The world comes swirling back to life; your lungs get a moment to themselves and existence wakes from its blissful coma. The recession seems a misty memory – who needs money when you have days like today?

Your phone beeps. It’s a text from your mother: “Wow”. The mood is judged perfectly: punctuation is a superfluous detail in the bigger picture of glory. What to reply? “Amazing”. It does nothing to illustrate just how you really feel but you have nothing else to say. It simply is; it is, and after 61 years of waiting, it’s the is – the simple fact that it’s happened! It’s really happened! – that makes it so much more special.

In the native language of these warriors’ land they say ‘is maith an t-anlann an t-ocras‘. If ever proof were needed that hunger is the best sauce, today must surely suffice. 61 years of pain and anguish, of near misses and total collapses, all melting away as a single kick lands two yards short of where it needs to be.

Sport is most certainly a watertight argument for fate: how different would Ireland’s national mood be today, how differently would the career of Brian O’Driscoll – so often so close but yet impossibly far from success – be thought of in years to come, how forever altered would be the fortunes of Irish rugby be, had Stephen Jones’ kick hit his toe that millimetre higher? Multiply this chance by even individual instance in the match that could have gone either way: every kick from touch from the boot of O’Gara; every lineout stolen by the monsterous hands of O’Connell. And who knows what rewards may be reaped from such unparalleled glory, especially when Ireland is so currently lacking in inspiration?

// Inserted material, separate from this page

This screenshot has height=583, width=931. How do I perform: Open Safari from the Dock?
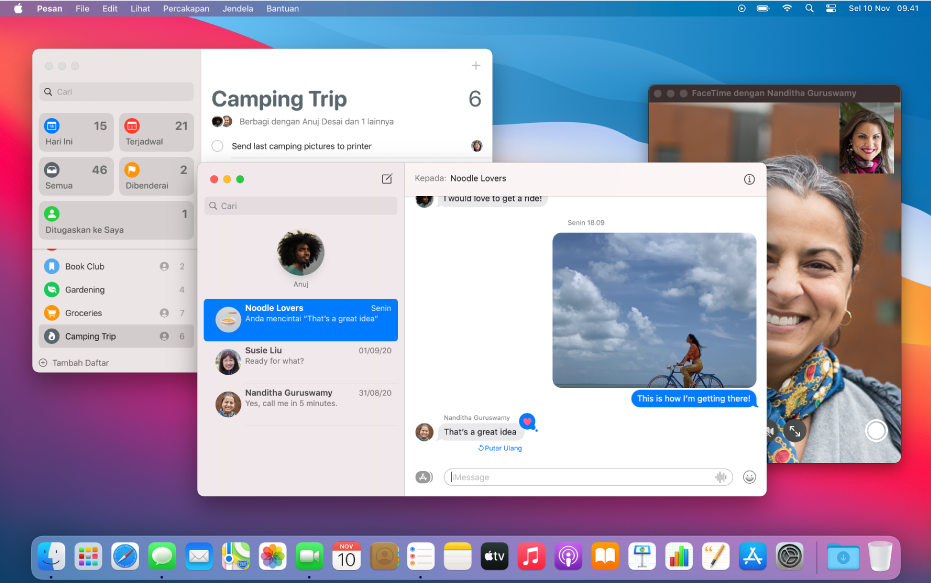pyautogui.click(x=125, y=556)
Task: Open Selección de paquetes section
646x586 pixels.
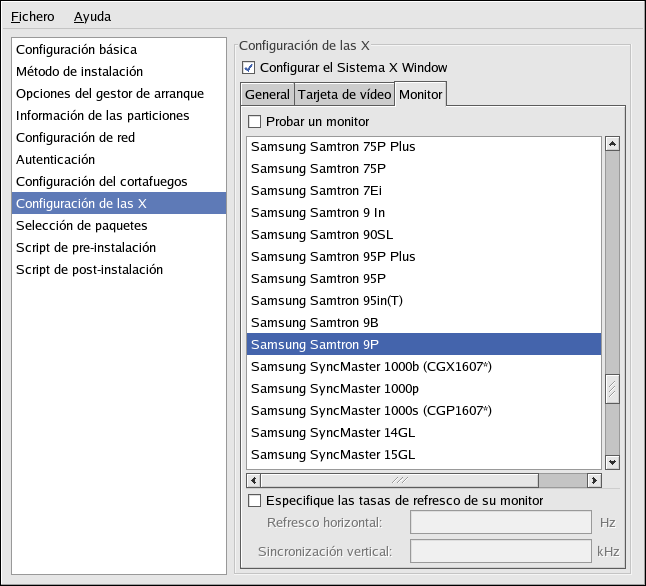Action: tap(81, 226)
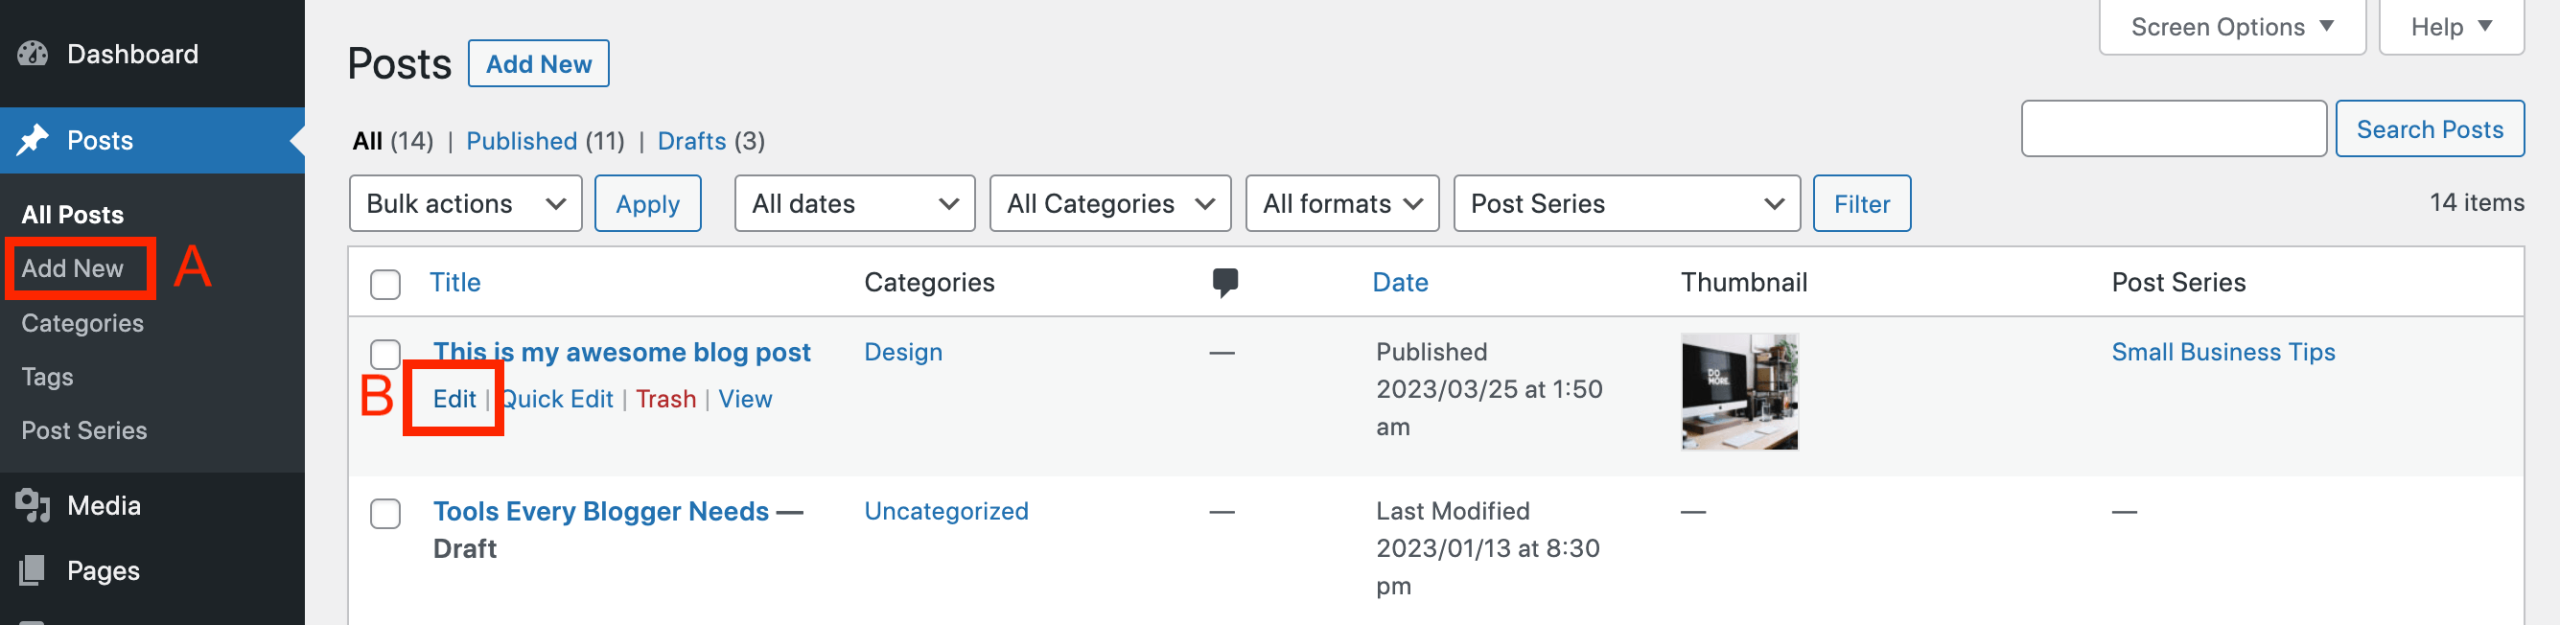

I’ve never bought into the notion of Irish rugby’s “golden generation”. While indeed the current crop were the first for two decades who came along at the same time (what would Simon Geoghegan give to have been born fifteen years later, and be part of the 2009 team instead of the perpetual solo tryscorer on a losing Irish team mid-1990’s?), the Golden Generation had already done more for Irish rugby than any before them. In the era before entertainment saturation a victorious Irish team had difficulty inspiring young men and women to take up the sport, yet at the turn of the millennium, the fact that Brian O’Driscoll was simultaneously good-looking and world-beating inspired just that. The David Humpreys, Shane Horgans and Girvan Dempseys of this world may not have a Grand Slam 2009 to their names, but they’ll have made it cool to pick up a rugby ball again, without fear of dismissive sneering from those clad in their Umbro FAI shirts.

Alas, such debates are for another time. For tonight, we have our glory, and however long we may have it to bask in, what’s rare is surely wonderful.

In years to come we’ll remember today, Saturday March 21st 2009, as one of impossible glory, of one where fifteen Irish superhumans rose above the boundaries of mortal achievement and alluded invincibility to all around them. Just let’s not forget how close we came to having none of it, and ensure that it makes the fragility of victory so much sweeter.

Horan, Flannery, Hayes; O’Callaghan, O’Connell; Ferris, Heaslip, Wallace; O’Leary, O’Gara; Fitzgerald, D’Arcy, O’Driscoll, Bowe; Kearney. Best, Stringer, Leamy and Wallace. Kidney. Twenty names that came so close to losing it all, but held their nerve and seized that day.

Finally, finally!, Éireann go bráth.